The stathmin phosphoprotein family: intracellular localization and effects on the microtubule network

O Gavet, S Ozon, V Manceau, S Lawler, P Curmi and A Sobel
INSERM U440, IFM, 75005 Paris, France.

Stathmin is a small regulatory phosphoprotein integrating diverse intracellular signaling pathways. It is also the generic element of a protein family including the neural proteins SCG10, SCLIP, RB3 and its two splice variants RB3' and RB3". Stathmin itself was shown to interact in vitro with tubulin in a phosphorylation-dependent manner, sequestering free tubulin and hence promoting microtubule depolymerization. We investigated the intracellular distribution and tubulin depolymerizing activity in vivo of all known members of the stathmin family. Whereas stathmin is not associated with interphase microtubules in HeLa cells, a fraction of it is concentrated at the mitotic spindle. We generated antisera specific for stathmin phosphoforms, which allowed us to visualize the regulation of phosphorylation-dephosphorylation during the successive stages of mitosis, and the partial localization of stathmin phosphorylated on serine 16 at the mitotic spindle. Results from overexpression experiments of wild-type and novel phosphorylation site mutants of stathmin further suggest that it induces depolymerization of interphase and mitotic microtubules in its unphosphorylated state but is inactivated by phosphorylation in mitosis.
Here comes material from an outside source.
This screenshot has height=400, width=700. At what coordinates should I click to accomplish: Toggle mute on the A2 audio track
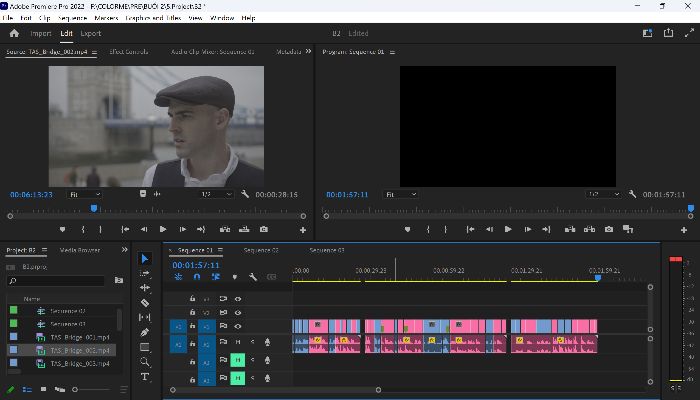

Phosphorylation of mutants 16A25A and 38A63A on sites 38 and 63 or 16 and 25, respectively, was sufficient for the formation of a functional spindle, whereas mutant 16A25A38A63E retained a microtubule depolymerizing activity. Transient expression of each of the neural phosphoproteins of the stathmin family showed that they are at least partially associated to the Golgi apparatus and not to other major membrane compartments, probably through their different NH2-terminal domains, as described for SCG10. Most importantly, like stathmin and SCG10, overexpressed SCLIP, RB3 and RB3" were able to depolymerize interphase microtubules. Altogether, our results demonstrate in vivo the functional conservation of the stathmin domain within each protein of the stathmin family, with a microtubule destabilizing activity most likely essential for their specific biological function(s).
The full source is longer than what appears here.